METHOD From March 1, 2013, through February 28, 2015, all out-of-hospital deaths aged 18-64 reported by emergency medical services in Wake County, North Carolina, were screened to adjudicate 399 sudden death victims. Retrospective analysis of clinical records on victims determined health care utilization. Health care utilization frequency was assessed by latent growth curve analysis.
RESULTS Medical records were available for 264 victims (aged 53.5 ± 9.2) who were predominantly male (65%) and white (64%). Of these, 210 (80%) victims had at least one visit within two years of death and 73 (28%) had a visit within one month of death. Over the two years prior to death, there was an increasing frequency of doctor visits (P < .001). Victims averaged 3.7 ± 4.6 yearly visits and were categorized into low (0.4 visits/year), medium (3.3 visits/year), and high (11.4 visits/year) tiers of visit frequency. The high visit tier had a greater prevalence of coronary artery disease (38%), hypertension (80%), diabetes (58%), depression (74%), anxiety (64%), and substance misuse (46%) (P < .001).
LIMITATIONS Those who were non-free-living, minors, without formal medical records, and adults aged 65 and older were excluded from the analysis.
CONCLUSIONS A majority of sudden death victims utilized health care within two years prior to death and had comorbidities that may have contributed to their unexpected death. The increasing frequency of visits prior to death provided an opportunity for health care providers to address potential victims’ chronic medical conditions to potentially prevent death.

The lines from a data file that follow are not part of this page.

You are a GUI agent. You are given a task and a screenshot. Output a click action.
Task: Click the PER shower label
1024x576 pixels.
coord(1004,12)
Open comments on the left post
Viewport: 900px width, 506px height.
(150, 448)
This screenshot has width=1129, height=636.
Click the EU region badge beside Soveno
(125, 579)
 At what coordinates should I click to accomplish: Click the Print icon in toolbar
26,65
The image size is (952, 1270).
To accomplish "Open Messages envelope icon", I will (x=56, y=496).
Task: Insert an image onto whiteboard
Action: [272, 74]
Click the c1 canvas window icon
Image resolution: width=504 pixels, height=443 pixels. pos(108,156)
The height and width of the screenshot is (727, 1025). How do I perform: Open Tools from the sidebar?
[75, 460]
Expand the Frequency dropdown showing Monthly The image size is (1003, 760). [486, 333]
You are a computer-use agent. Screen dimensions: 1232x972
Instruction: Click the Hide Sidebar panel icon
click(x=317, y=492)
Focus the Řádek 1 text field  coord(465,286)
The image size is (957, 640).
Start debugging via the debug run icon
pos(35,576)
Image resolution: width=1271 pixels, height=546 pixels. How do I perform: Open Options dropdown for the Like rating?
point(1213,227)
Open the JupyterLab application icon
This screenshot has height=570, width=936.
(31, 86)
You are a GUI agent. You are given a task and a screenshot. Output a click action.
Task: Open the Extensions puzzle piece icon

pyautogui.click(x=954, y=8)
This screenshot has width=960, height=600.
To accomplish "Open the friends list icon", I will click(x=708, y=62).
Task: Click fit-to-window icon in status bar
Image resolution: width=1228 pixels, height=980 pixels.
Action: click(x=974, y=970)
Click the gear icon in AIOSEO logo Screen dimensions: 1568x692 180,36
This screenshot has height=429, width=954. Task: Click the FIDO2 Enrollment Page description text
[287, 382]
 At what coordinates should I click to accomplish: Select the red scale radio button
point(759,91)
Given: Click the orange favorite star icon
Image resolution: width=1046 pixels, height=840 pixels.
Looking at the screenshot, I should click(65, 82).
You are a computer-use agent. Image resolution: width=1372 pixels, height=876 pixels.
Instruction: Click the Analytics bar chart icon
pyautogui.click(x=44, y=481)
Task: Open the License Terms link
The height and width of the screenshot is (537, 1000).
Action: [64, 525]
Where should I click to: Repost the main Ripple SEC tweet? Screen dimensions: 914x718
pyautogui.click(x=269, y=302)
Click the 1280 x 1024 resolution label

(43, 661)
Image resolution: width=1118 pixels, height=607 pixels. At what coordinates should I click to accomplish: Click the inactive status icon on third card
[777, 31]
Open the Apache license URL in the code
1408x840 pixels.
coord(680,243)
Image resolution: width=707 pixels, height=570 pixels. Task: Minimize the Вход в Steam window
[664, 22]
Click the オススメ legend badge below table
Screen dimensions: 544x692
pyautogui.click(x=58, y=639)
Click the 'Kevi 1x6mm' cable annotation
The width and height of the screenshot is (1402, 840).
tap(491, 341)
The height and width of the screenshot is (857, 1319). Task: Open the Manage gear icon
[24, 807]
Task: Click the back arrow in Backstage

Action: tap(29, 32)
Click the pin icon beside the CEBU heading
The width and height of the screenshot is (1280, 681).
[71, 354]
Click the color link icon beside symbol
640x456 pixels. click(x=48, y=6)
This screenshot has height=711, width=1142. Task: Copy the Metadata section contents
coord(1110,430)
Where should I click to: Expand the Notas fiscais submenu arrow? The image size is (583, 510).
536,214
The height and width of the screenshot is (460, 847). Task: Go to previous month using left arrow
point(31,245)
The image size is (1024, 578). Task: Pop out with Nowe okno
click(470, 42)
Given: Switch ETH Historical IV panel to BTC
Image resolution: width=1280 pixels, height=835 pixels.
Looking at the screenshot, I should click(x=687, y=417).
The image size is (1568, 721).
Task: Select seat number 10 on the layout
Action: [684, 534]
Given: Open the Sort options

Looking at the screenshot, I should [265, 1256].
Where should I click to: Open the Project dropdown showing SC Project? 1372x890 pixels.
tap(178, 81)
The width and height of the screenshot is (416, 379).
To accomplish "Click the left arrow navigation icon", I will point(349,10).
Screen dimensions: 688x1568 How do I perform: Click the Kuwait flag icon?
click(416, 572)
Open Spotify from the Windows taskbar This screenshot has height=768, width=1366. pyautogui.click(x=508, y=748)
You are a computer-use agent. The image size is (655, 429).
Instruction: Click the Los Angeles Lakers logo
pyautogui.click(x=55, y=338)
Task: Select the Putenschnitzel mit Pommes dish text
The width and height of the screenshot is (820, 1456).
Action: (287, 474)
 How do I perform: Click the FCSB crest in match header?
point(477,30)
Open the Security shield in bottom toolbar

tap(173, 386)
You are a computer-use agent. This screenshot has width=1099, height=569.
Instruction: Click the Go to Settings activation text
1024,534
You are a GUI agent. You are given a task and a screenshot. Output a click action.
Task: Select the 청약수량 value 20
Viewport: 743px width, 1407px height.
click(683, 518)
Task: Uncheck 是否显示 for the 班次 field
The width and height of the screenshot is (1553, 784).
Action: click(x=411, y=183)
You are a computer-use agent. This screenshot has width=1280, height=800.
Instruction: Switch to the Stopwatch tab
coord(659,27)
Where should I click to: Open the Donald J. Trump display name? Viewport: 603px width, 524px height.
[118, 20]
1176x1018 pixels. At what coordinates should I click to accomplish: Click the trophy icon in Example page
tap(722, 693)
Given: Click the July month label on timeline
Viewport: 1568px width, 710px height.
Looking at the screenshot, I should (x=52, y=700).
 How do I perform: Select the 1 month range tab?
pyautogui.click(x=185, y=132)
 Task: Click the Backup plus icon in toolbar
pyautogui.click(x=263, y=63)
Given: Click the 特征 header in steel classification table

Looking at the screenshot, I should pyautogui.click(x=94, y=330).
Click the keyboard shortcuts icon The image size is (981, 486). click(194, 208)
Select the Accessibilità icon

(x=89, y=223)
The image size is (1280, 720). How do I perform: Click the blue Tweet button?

Sudden death is one of the leading causes of death in the United States [1-5]. Efforts to prevent sudden death are not often undertaken, as these deaths are often considered unexpected and the first manifestation of cardiovascular disease [1, 6, 7]. However, recent research from our group suggests that sudden death victims often have multiple medical conditions that may cause or contribute to their death [8, 9]. In order to assess possible opportunities for prevention of sudden death, we assessed health care utilization in the two years prior to sudden death within a population sample of sudden death victims.
Methods
Case Ascertainment
Emergency medical service (EMS) attended deaths were screened through electronic query of EMS patient care reporting software (ESO Solutions V 4.8, Austin, Texas) for presumed sudden death victims from March 1, 2013, through February 28, 2015, in Wake County, North Carolina. Two trained researchers screened electronic records to exclude participants if they were less than 18 or greater than 64 years old, were not residents of the county, were under hospice, had a do not resuscitate (DNR) order, were not free-living citizens (i.e., resident of nursing facility or incarcerated), or died due to a non-natural or violent cause. We excluded adults aged 65 and older in order to conduct a pilot study of premature sudden death and limit the complexity of adjudication for older adults (Figure 1). A secondary exclusion was performed by three cardiologists to adjudicate cases as sudden and unexpected. Cases were evaluated based on EMS data, medical records, and medical examiner documentation. In the case of disagreement between reviewers, majority decision determined adjudication.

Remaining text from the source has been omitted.